Pemerintah pusat dirasa perlu mengendalikan pengeluaran izin usaha pertambangan (IUP) olehpemerintah daerah (Pemda).Indonesian Resources Studies (Iress) berpandangan, mudahnya penerbitan IUP oleh Pemda kerap menjadi pemicu sengketa lahan tambang antara masyarakat dengan pengusaha.
Direktur Eksekutif Iress, Marwan Batubara, mengatakan KPK menemukan ada lebih dari 4 ribu izin tambang batubara bermasalah di sejumlah daerah Indonesia. Menurutnya, hal itu disebabkan tingginya biaya politik lokal sehingga mendorong oknum Pemda untuk mengeluarkan IUP secara mudah.
“Jumlah izin yang dikeluarkan pemda, secara signifikan naik menjelang pemilu pilkada,” kata Marwan di DPR, Kamis (29/12).
Menurutnya, kabupaten yang paling banyak mengeluarkan IUP adalah Kabupaten Kutai Kertanegara, disusul Kaltim, Kalsel dan Sumatera Selatan. Padahal, kata Marwan, sikap eksploitatif yang menguras sumber daya alam (SDA) di beberapa daerah dapat menimbulkan berbagai dampak negatif bagi rakyat seperti pencemaran lingkungan, banjir, krisis air bersih, dan kerusakan jalan. Parahnya, kegiatan pertambangan umumnya tidak pernah melibatkan masyarakat.
Oleh sebab itu, dalam pengelolaan SDA, lanjut Marwan, peran Badan Usaha Milik Negara (BUMN) dan Badan Usaha Milik Daerah (BUMD) harus diperkuat. BUMN menjadi pengelola utama yang memiliki sejumlah hak seperti konsesi pengelolaan, peningkatan modal, jaminan kredit, dan penetapan status sebagai non-listed public company.

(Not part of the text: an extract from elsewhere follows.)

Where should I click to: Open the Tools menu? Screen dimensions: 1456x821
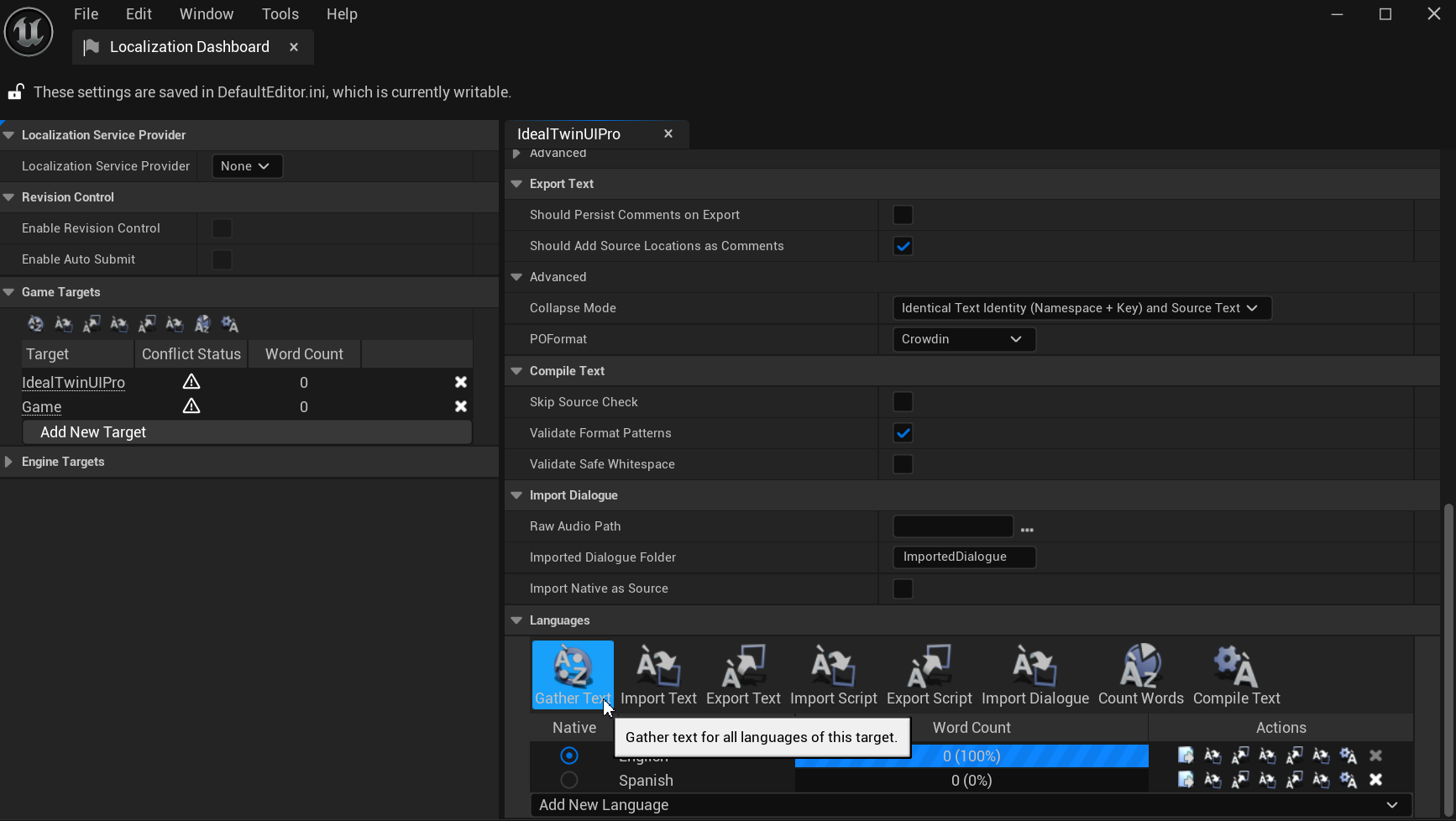[x=280, y=14]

Sementara BUMD menjadi wakil daerah dalam menjalankan kepentingan bisnis SDA.
Pernyataan Marwan senada dengan Ketua Fraksi PKS DPR Mustafa Kamal. Menurutnya, renegosiasi Kontrak Karya (KK) dan Perjanjian Karya Pengusahaan Pertambangan Batubara (PKP2B) berjalan semakin lambat sejak Undang-undang No 4 Tahun 2009 tentang Pertambangan Mineral dan Batubara (UU Minerba) diundangkan. Dimana KK yang menganut sistem lex specialis atau nail down (berlaku tetap sepanjang KK) menjadi salah satu faktor tersendatnya proses renegosiasi.

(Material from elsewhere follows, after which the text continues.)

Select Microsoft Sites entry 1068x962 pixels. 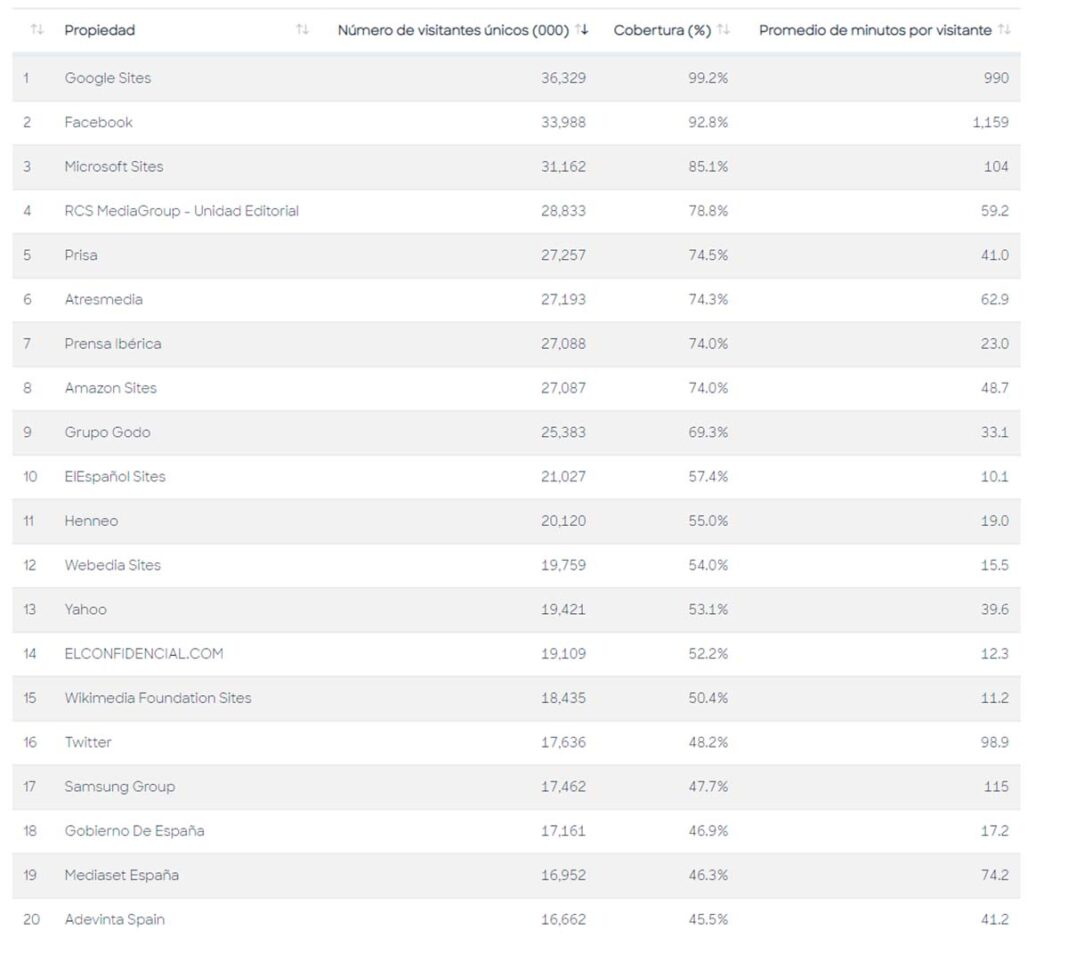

“Sebagian besar pemegang KK atau PKP2B masih menolak beberapa pasal–pasal dalam kontrak yang akan di amandemen,” ujar Mustafa dalam acara refleksi akhir tahun yang diselenggarakan Fraksi PKS, Rabu (28/12).

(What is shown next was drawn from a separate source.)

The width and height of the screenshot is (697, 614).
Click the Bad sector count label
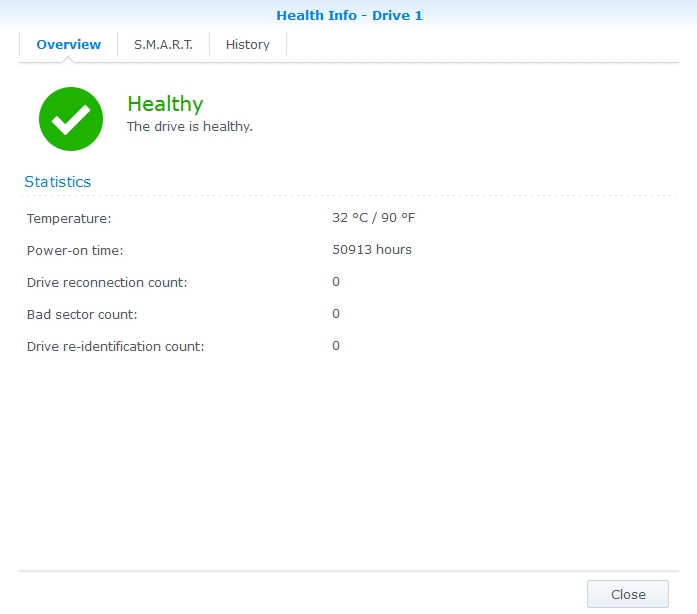82,314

Dia mecontohkan dalam kasus PT Freeport Indonesia. Menurutnya, perusahaan tambang itu masih belum setuju dilakukannya amendemen terhadap pasal-pasal terkait luas wilayah konsesi kontrak karya, periode operasi, pajak-pajak dan lain-lain yang terkait dengan keuangan perusahaan serta terkait penunjukan dan tanggung jawab perusahaan yang selama ini belum dijalankan.
Mustafa menyarankan perlunya konsistensi dan kemauan kuat dari pemerintah dalam melakukan renegosiasi KK dan PKP2B berdasarkan amanat UU Minerba. Selama ini yang terjadi, pemerintah memperlemah posisinya sendiri. Padahal instrumen perundang-undangan memberikan wewenang yang kuat kepada pemerintah.
“Pemerintah harus berani melakukan moratorium atau penundaan penerbitan IUP. Selama moratorium, pemerintah pusat dan daerah harus berhenti menerbitkan IUP baru dan melakukan evaluasi dan verikasi secara langsung ke lapangan, terutama terhadap KP/IUP yang diduga bermasalah,” tegasnya.